Nanny Weather

There’s been a great deal of talk in recent months about lies told by politicians and journalists. The media has been filled with accusations — some verified, some not, many of them petty, but some touching on issues as vital as national security. Not only are the interlocutors under heavy scrutiny — even the fact-checkers are suspect!

However, at times, some take comfort in the knowledge that not all segments of society have been infected with disrespect for truth. At least in the non-political, technical areas of government and science, where there is less reason to manipulate or manufacture facts, where the vote-getting emotions do not hold sway, they have felt on firmer ground.

Yet that assumption, too, has repeatedly been debunked. As it turns out, scientists have agendas as well.

But who would ever have thought that the National Weather Service would fall prey to the temptation to fudge the facts? What ulterior motive could there be that would impel a meteorologist to submit anything other than the most accurate possible forecast, when the person’s reputation depends on it? Nor do you need fact-checkers to tell us if it really was sunny, as they predicted. There’s just no way to spin a rainy day; nobody can tell us it wasn’t really raining.

So it was reasonably assumed that when the massive snowstorm that was forecast for New York City two weeks ago did not materialize, it was simply due to the fact that the predictive powers of meteorologists at the National Weather Service remain imperfect. Surely they did their best, but they just didn’t get it right this time. These are hard calls to make, after all — how much snow will fall exactly where.

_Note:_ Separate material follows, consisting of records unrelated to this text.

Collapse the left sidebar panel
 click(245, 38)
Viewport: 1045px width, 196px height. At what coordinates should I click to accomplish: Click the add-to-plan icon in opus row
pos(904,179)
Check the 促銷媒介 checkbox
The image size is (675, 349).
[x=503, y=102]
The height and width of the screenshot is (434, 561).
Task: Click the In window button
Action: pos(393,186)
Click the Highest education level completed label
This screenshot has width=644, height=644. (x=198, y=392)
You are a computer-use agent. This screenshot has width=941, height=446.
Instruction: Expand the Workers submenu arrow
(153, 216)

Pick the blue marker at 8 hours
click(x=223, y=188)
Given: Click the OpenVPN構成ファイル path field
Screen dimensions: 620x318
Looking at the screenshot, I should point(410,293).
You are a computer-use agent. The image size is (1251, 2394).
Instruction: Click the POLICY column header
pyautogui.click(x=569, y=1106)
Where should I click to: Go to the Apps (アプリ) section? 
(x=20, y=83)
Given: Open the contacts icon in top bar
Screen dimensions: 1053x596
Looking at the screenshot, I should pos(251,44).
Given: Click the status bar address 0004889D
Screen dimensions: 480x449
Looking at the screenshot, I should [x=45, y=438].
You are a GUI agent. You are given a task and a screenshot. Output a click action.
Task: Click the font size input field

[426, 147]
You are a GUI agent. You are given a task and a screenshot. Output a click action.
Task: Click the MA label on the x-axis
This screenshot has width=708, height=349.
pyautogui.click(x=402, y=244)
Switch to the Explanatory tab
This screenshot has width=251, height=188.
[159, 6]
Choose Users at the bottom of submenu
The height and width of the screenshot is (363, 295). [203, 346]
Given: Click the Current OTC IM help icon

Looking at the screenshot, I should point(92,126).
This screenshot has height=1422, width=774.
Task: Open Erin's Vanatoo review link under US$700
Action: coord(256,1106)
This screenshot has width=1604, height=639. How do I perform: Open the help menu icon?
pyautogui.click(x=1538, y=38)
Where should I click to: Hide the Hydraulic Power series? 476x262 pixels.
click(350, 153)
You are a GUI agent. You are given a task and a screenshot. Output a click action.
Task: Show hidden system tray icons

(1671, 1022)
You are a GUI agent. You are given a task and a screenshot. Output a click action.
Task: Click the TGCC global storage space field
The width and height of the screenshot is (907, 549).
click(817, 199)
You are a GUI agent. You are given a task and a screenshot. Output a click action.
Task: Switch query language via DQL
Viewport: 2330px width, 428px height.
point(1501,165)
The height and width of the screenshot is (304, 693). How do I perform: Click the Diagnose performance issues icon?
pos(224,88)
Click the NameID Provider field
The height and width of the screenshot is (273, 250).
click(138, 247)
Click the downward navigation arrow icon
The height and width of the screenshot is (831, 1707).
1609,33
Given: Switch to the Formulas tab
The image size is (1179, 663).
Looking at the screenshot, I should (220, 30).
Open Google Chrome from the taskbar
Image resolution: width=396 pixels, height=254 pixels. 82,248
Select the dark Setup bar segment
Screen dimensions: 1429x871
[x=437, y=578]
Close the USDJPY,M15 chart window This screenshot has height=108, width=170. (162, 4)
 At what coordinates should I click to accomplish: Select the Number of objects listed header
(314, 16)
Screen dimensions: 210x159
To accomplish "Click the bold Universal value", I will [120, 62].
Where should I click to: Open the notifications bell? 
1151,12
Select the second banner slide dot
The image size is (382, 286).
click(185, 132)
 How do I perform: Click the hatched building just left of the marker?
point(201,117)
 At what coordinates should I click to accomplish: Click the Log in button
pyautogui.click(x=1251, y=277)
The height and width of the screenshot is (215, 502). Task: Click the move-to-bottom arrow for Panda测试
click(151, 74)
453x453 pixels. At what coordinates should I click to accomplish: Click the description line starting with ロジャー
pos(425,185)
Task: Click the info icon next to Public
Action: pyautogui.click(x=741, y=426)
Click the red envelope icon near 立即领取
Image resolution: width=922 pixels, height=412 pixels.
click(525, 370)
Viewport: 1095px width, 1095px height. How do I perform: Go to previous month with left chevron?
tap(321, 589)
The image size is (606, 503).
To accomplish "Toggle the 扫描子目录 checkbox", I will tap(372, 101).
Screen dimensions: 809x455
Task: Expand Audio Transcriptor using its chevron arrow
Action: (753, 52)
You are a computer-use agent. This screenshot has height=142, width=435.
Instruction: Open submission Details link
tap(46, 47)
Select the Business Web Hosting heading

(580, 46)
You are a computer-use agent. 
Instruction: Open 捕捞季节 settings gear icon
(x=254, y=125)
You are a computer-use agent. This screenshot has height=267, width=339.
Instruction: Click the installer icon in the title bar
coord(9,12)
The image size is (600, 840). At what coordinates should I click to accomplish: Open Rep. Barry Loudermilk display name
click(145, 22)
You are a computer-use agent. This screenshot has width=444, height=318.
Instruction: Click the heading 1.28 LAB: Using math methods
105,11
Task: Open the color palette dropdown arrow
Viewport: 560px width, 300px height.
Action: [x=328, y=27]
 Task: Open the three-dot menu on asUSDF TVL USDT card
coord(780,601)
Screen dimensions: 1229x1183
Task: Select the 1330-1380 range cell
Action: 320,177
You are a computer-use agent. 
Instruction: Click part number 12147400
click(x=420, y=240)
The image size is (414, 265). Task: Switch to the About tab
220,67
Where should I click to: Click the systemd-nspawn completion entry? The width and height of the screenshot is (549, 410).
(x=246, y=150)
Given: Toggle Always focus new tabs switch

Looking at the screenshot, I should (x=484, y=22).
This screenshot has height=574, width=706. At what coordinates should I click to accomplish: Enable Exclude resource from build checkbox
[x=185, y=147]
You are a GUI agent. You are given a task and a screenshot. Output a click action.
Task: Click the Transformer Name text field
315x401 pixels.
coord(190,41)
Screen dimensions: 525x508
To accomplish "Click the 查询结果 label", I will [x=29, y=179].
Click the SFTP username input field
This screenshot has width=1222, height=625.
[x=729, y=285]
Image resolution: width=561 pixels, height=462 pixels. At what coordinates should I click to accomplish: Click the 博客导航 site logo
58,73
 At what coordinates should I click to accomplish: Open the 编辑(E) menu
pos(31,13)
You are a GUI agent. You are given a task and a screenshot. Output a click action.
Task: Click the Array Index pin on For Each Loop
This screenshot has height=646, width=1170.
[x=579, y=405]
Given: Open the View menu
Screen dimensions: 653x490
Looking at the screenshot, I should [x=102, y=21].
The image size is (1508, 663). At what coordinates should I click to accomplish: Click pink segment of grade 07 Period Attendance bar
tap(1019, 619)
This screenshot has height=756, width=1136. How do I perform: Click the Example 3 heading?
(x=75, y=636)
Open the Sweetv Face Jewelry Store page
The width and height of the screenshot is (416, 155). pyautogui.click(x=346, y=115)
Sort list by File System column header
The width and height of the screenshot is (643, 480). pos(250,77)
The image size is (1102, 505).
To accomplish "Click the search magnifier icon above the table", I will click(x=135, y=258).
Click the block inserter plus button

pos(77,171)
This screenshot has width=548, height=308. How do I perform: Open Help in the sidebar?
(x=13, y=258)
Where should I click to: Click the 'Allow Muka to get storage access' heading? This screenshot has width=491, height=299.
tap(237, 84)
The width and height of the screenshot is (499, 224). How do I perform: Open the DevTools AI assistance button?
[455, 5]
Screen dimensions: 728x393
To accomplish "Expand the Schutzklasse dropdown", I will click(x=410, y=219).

Except that such was not the case, really. As of Monday afternoon before the storm, weather forecasters in the northeast had arrived at the conclusion that New York would not, in fact, be hit by 18 to 24 inches of snow, and already could foresee the eventual 7-inch outcome, with rain and sleet.

Yet, as Greg Carbin, chief of forecast operations at the Weather Prediction Center in suburban Maryland, confessed to The Associated Press, they decided not to make any last-minute correction to the official forecast.

Why? “Out of extreme caution we decided to stick with higher amounts,” he said. Carbin explained that they feared an overreaction among the public, who, upon hearing a revised prediction of only moderate snowfall, would fail to take precautions against the ice and sleet, which actually pose more of a danger on roadways than heavy snow.

Furthermore, it turns out that meteorologists, much as they work to protect their reputation for accuracy and reliability, are for the same reason wary of what is known in the profession as the “windshield wiper effect.” Sudden, dramatic changes in weather prediction undermine public confidence in future predictions, on whose proven accuracy people need to rely in the long run.

However noble the motive — willing to look bad on a blizzard that wasn’t, for the sake of public safety — the National Weather Service did not give the public its true estimate of the weather on the way.

Carbin was unapologetic; he believed they did the right thing. Well, he did hedge a little: “The nature of the beast is that there’s always uncertainty in every forecast and we have to get better at describing that,” he said.

The conservative commentator Ed Morrissey warned of the unwanted effects of such a policy: “Yes, keeping information away from people to maintain a panic mode certainly helped maintain ‘readiness and vigilance’ … this time. The next time NWS warns of an impending catastrophic weather pattern, will it get the same response? Or will their diminished credibility lead a lot more people to discount their warnings as yet another attempt to manipulate public response? … It’s as if no one ever read the story of the boy who cried wolf.”

In fact, just such a scenario played out with disastrous effect in the Red River flood in Grand Forks, North Dakota, in 1997. Anticipating unusually heavy runoff from the winter’s snows, the NSW predicted the river would crest at 49 feet; very high, but still not enough to top the levees, which had a capacity for 51 feet.

In the event, the Red River crested at 54 feet. The city was inundated, the entire population of 50,000 was forced to evacuate (just in time to avoid loss of life), 75 percent of the homes were damaged or destroyed, and cleanup costs ran to several billion dollars.

What the government meteorologists knew, but didn’t say, was that the margin of error in their forecast allowed for a 35 percent chance of a major flood. Had they informed the public of this beforehand, better precautions could have been taken, including reinforcing the levees with sandbags to a greater height, and a lot more people might have taken out flood insurance.

Forecasters later told researchers that they did not offer a more nuanced prediction because they feared that expression of uncertainty would result in lowered public confidence in their work.

If political pollsters can routinely acknowledge the margin of error in their predictions, so can meteorologists. There is no shame in admitting that the best you can do is to calculate a percentage of chances. The shame lies in hiding the truth in the belief that people can’t handle it.